» **Exercise directions**: Edit the stretch from the start of the items through the line that contains "you want to", replacing "Table line" with "Table grid" and leaving everything else as it is.

Word and element locating data:
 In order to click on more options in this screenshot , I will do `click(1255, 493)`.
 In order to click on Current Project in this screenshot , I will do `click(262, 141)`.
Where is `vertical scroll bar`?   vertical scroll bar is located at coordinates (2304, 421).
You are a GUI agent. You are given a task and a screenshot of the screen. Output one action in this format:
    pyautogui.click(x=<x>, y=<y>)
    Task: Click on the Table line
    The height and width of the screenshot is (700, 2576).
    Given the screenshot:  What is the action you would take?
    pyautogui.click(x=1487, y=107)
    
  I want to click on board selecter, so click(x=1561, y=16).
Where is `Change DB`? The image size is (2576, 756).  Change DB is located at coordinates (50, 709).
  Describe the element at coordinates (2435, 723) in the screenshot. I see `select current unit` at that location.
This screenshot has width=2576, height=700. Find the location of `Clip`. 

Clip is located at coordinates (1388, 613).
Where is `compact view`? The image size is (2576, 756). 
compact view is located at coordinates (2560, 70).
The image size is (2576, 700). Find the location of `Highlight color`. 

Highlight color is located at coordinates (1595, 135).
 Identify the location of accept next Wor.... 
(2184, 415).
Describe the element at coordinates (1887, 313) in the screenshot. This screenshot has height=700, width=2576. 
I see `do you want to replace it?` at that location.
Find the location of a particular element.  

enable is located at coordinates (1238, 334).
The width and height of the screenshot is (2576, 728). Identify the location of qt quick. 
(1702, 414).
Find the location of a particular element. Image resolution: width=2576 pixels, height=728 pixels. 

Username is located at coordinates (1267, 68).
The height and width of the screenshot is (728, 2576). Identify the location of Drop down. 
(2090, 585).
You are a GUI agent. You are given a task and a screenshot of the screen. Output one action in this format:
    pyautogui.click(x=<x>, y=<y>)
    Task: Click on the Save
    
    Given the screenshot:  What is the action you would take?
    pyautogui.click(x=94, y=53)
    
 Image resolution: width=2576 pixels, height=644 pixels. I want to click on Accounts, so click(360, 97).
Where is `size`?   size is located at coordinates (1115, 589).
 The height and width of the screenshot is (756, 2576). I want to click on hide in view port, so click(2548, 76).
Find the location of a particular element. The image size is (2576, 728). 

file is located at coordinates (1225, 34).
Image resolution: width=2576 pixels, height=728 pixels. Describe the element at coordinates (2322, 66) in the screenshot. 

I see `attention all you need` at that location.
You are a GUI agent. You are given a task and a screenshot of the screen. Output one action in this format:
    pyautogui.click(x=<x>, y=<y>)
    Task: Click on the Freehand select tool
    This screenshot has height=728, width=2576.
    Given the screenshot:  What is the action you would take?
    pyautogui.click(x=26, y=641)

» **Response to the exercise**:
 In order to click on more options in this screenshot , I will do `click(1255, 493)`.
 In order to click on Current Project in this screenshot , I will do `click(262, 141)`.
Where is `vertical scroll bar`?   vertical scroll bar is located at coordinates (2304, 421).
You are a GUI agent. You are given a task and a screenshot of the screen. Output one action in this format:
    pyautogui.click(x=<x>, y=<y>)
    Task: Click on the Table grid
    The height and width of the screenshot is (700, 2576).
    Given the screenshot:  What is the action you would take?
    pyautogui.click(x=1487, y=107)
    
  I want to click on board selecter, so click(x=1561, y=16).
Where is `Change DB`? The image size is (2576, 756).  Change DB is located at coordinates (50, 709).
  Describe the element at coordinates (2435, 723) in the screenshot. I see `select current unit` at that location.
This screenshot has width=2576, height=700. Find the location of `Clip`. 

Clip is located at coordinates (1388, 613).
Where is `compact view`? The image size is (2576, 756). 
compact view is located at coordinates (2560, 70).
The image size is (2576, 700). Find the location of `Highlight color`. 

Highlight color is located at coordinates (1595, 135).
 Identify the location of accept next Wor.... 
(2184, 415).
Describe the element at coordinates (1887, 313) in the screenshot. This screenshot has height=700, width=2576. 
I see `do you want to replace it?` at that location.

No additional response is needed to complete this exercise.